La Croix-Rouge a enregistré 110 000 cas de soldats russes portés disparus, et plus de 50 000 cas de désertion ont été signalés depuis le début de la guerre à grande échelle. La désertion est devenue l’une des principales voies pour celles et ceux qui cherchent à éviter de participer à la guerre.
Groupes vulnérables
L’expansion de l’idéologie nationaliste soutenue par l’État a banalisé les discriminations et les violences fondées sur l’identité, notamment à l’encontre des femmes et des filles, des personnes LGBT+, des peuples autochtones, des minorités ethniques et des migrant·e·s.
Depuis 2022, le nombre de cas de violences domestiques impliquant des militaires a presque doublé. Des violeurs et meurtriers, revenus du front, tuent leurs épouses, violent des enfants. Selon des enquêtes journalistiques, des vétérans de guerre en Russie ont commis des crimes contre des civils, entraînant plus de 750 morts ou blessés.
En 2025, les autorités ont adopté une nouvelle loi contre la « propagande childfree », interdisant toute discussion en publique sur la contraception et l’avortement.
Depuis la qualification du « mouvement LGBT international » comme « extrémiste », la répression étatique s’est intensifiée :
- Fermeture d’organisations et initiatives LGBT
- Descentes contre des lieux fréquentés par des personnes queer, entraînant des arrestations et des convocations pour la mobilisation militaire
- 221 affaires ont été ouvertes pour « propagande LGBT », y compris pour l’affichage de symboles comme le drapeau arc-en-ciel
Les répressions en Russie ne sont pas de simples abus, mais constituent une politique d’État délibérée.
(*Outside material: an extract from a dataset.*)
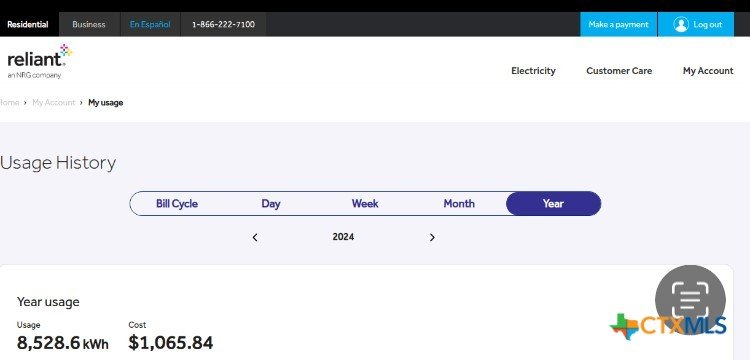Image resolution: width=750 pixels, height=360 pixels.
Task: Switch to the Business tab
Action: (89, 24)

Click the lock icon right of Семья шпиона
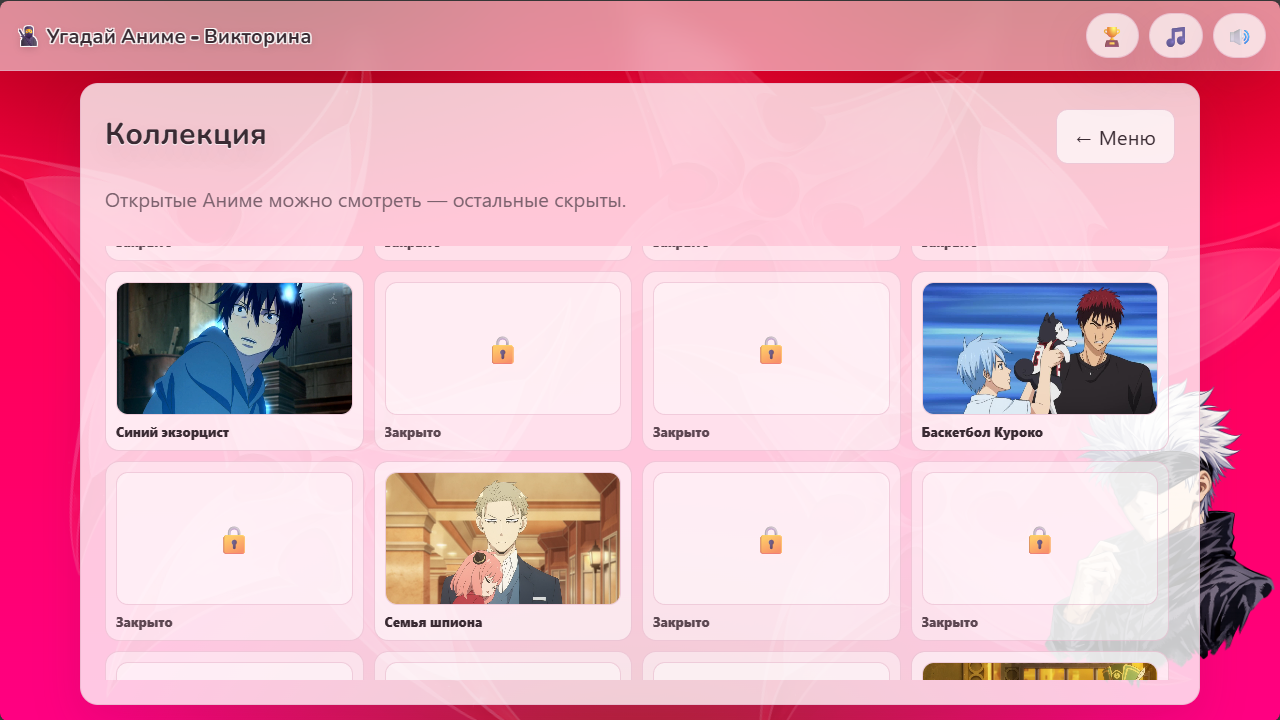tap(770, 539)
Les autorités ignorent volontairement les obligations internationales en matière de droits humains. Le niveau de contrôle idéologique est désormais comparable à celui de la fin de l’ère soviétique, mais les méthodes sont beaucoup plus sévères.
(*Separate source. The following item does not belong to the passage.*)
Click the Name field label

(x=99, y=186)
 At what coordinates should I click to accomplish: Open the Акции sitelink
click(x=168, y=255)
Le rapport souligne que la répression traverse aujourd’hui toutes les sphères de la vie en Russie. Dans le domaine culturel, les réalisatrices Evgenia Berkovich et Svetlana Petriichuk ont été condamnées à de réelles peines de prison pour « terrorisme » en lien avec des productions théâtrales.
Dans le domaine éducatif, les livres de Svetlana Alexievitch ont été retirés du programme scolaire et le Musée de l’histoire du Goulag a été fermé, tandis que la pression s’intensifie sur les enseignants et étudiants : ainsi, l’enseignante Natalia Taranushenko a été condamnée à 7 ans de prison pour avoir évoqué devant ses élèves les massacres de Boutcha.
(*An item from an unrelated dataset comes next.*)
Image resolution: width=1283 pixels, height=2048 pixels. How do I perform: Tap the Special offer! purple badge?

Un chapitre distinct du rapport décrit le climat psychologique où la peur, l’autocensure et l’épuisement deviennent une composante quotidienne. En Tchétchénie, on observe un climat de peur profondément enraciné, marqué par la torture et les exécutions extrajudiciaires.
Enfin, le rapport met en lumière le rôle essentiel de la société civile en exil : même hors de Russie, les activistes poursuivent leur travail, maintiennent le lien avec la population et résistent à l’isolement. En 2025, six organisations créées par des Russes à l’étranger ont été déclarées « indésirables », y compris l’Institut Andreï Sakharov et le mouvement « Paix. Progrès. Droits humains » en France. Des défenseurs des droits humains, tels que Sergey Lukashevsky (ancien directeur du Centre Sakharov) et Sergey Davidis, ont été condamnés par contumace pour avoir poursuivi leur activité depuis l’étranger.
Ce rapport constitue un outil de pression internationale essentiel : il documente les violations et offre aux victimes ainsi qu’à la société russe une reconnaissance — le monde voit ce qui se passe.
L’ONU a reconnu l’évidence : en Russie, une véritable machine d’État de répression a été mise en place. Pourtant, le rapport rappelle avec force que la société civile est vivante et qu’elle doit être soutenue.
Chaque publication, chaque action, chaque diffusion de la vérité devient alors un acte de résistance.